Modern Wi-Fi networks are commonly protected by the security mechanisms, e.g., WPA, WPA2 or WPA3, and thus it is difficult for an attacker (a malicious supplicant) to hijack the traffic of other supplicants as a man-in-the-middle (MITM). In traditional Evil Twins attacks, attackers may deploy a bogus wireless access point (AP) to hijack the victim supplicants' traffic (e.g., stealing credentials). In this paper, we uncover a new MITM attack that can evade the security mechanisms in Wi-Fi networks by spoofing the legitimate AP to send a forged ICMP redirect message to a victim supplicant and thus allow attackers to stealthily hijack the traffic from the victim supplicant without deploying any bogus AP. The core idea is to misuse the vulnerability of cross-layer interactions between WPAs and ICMP protocols, totally evading the link layer security mechanisms enforced by WPAs.
We resolve two requirements to successfully launch our attack.
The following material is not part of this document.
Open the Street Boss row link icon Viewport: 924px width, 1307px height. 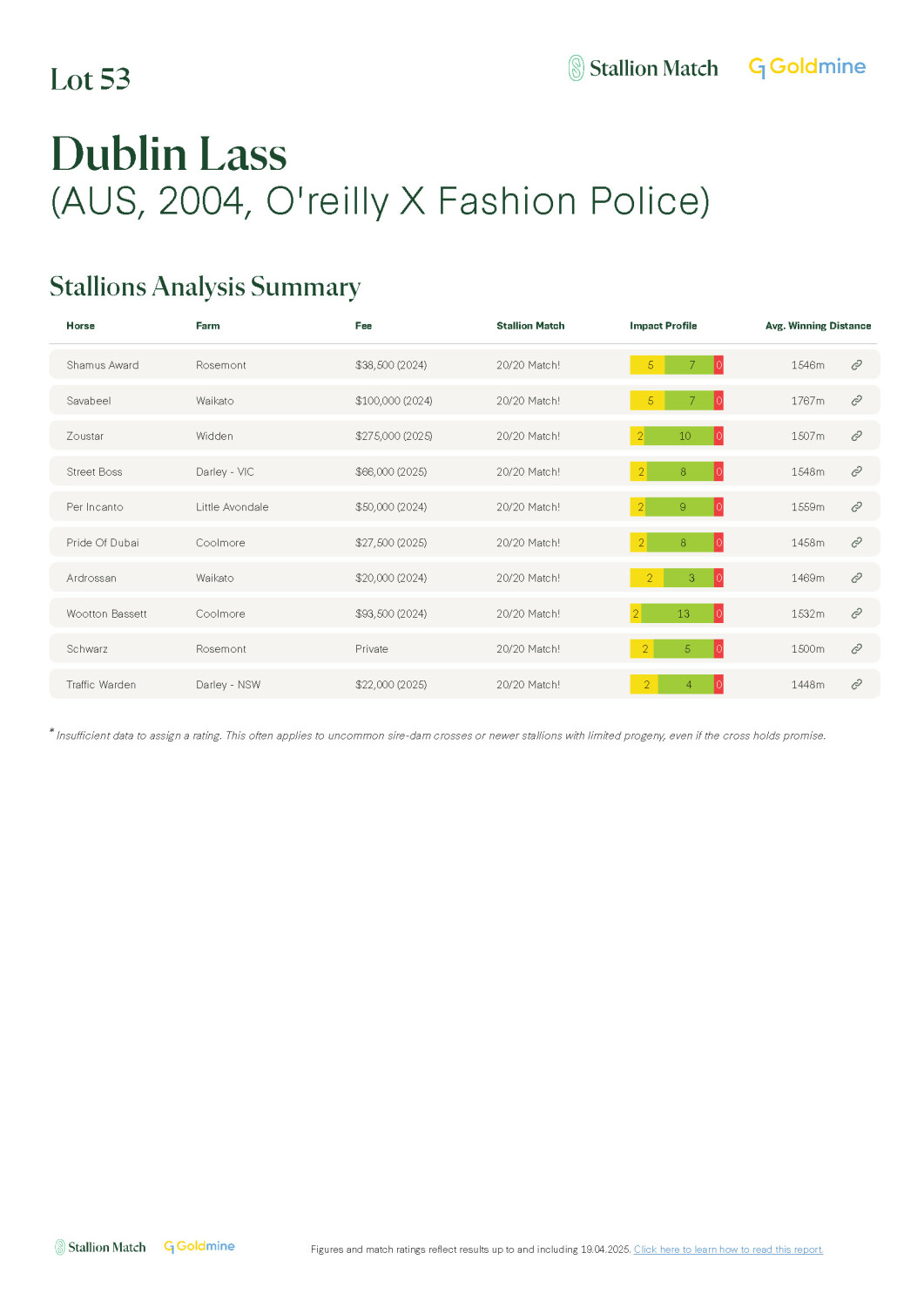856,471
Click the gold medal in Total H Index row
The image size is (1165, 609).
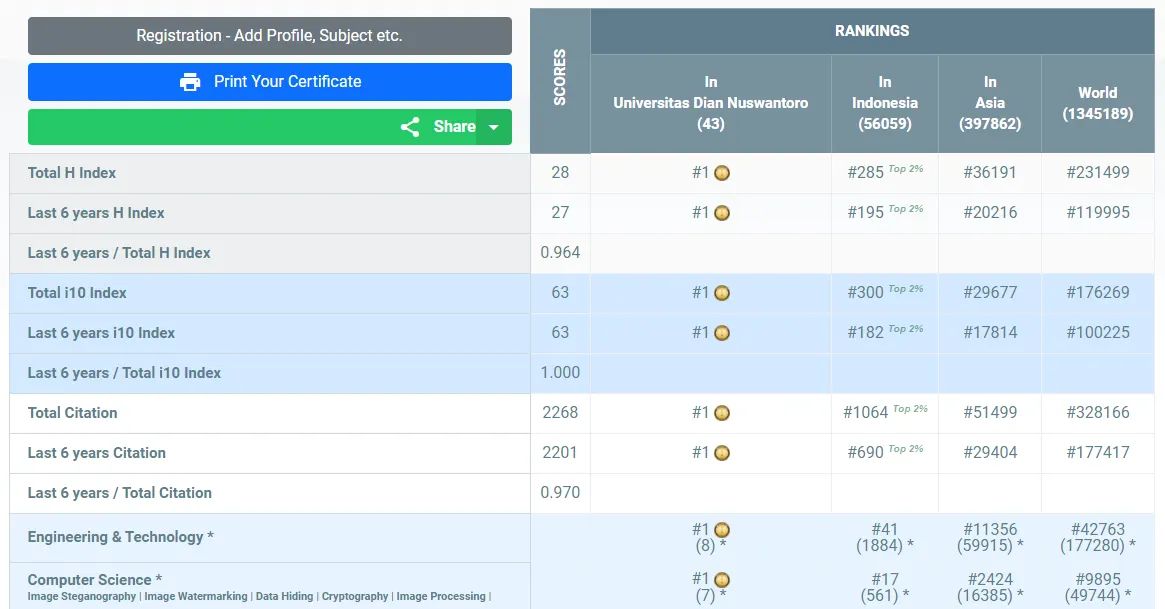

First, when the attacker spoofs the legitimate AP to craft an ICMP redirect message, the legitimate AP cannot recognize and filter out those forged ICMP redirect messages. We uncover a new vulnerability of the Network Processing Units (NPUs) in AP routers that restrict the AP routers from blocking fake ICMP error messages passing through the router. We test 55 popular wireless routers from 10 well-known AP vendors, and none of these routers can block the forged ICMP redirect messages due to this vulnerability. Second, we develop a new method to ensure the forged ICMP redirect message can evade the legitimacy check of the victim supplicant and then poison its routing table. We conduct an extensive measurement study on 122 real-world Wi-Fi networks, covering all prevalent Wi-Fi security modes. The experimental results show that 109 out of the 122 (89%) evaluated Wi-Fi networks are vulnerable to our attack. Besides notifying the vulnerability to the NPU manufacturers and the AP vendors, we develop two countermeasures to throttle the identified attack.
X. Feng, Q. Li, K. Sun, Y. Yang and K. Xu, "Man-in-the-Middle Attacks without Rogue AP: When WPAs Meet ICMP Redirects," in 2023 2023 IEEE Symposium on Security and Privacy (SP) (SP), San Francisco, CA, US, 2023 pp. 694-709.
Figure 1 illustrates the threat model of our man-in-themiddle (MITM) attack. The AP encrypts the network traffic of its supplicants via the security mechanisms developed by the Wi-Fi Alliance. The security mechanisms enforced by the AP can be WPA2 or WPA3. Accordingly, the security mode used by the AP can be WPA2-Personal, WPA2-Enterprise, WPA3-Personal, or WPA3-Enterprise. A victim supplicant (e.g., a mobile phone or a laptop) is attached to a public wireless AP to access remote servers on the Internet. The attacker is a malicious supplicant with no particular demands for the hardware or software. We assume the attacker can access the same AP in both personal mode and enterprise mode before launching our MITM attacks to hijack the traffic sent from the victim supplicant to the remote server.
Figure 2 presents the three steps of our attack. At the beginning, the traffic originating from the victim supplicant tothe remote server is sent to the AP and encrypted by a session key between the AP and the victim. The attacker may sniff the encrypted frames, but it cannot decrypt the packets without knowing the session key. In the first step of the attack, by leveraging the ICMP Destination Unreachable Message [14] that is unimpeded in Wi-Fi networks, the attacker focuses on probing the target Wi-Fi network to identify an exploitable UDP port on the victim supplicant. In the second step, the attacker crafts an ICMP redirect message embedded with a fake UDP header (carrying the probed open UDP port) to poison the victim supplicant’s routing. In the third step, the attacker evades WPAs and hijacks the victim supplicant’straffic in plaintext at the link layer. In the following, we elaborate the three steps.
We conduct extensive real-world evaluations to measure the impacts of our attack. We first investigate if vulnerable APs can block crafted ICMP redirect messages issued from an attacker to a victim supplicant. We test 55 popular wireless routers in our lab and find that none of these routers can block forged ICMP redirect messages. Next, we evaluate our attack against the security mechanisms of WPA2 and WPA3 in both IPv4 and IPv6 Wi-Fi networks, respectively. We evaluate 122 real-world Wi-Fi networks and discover that 109 (89%) of them may suffer from our MITM attack.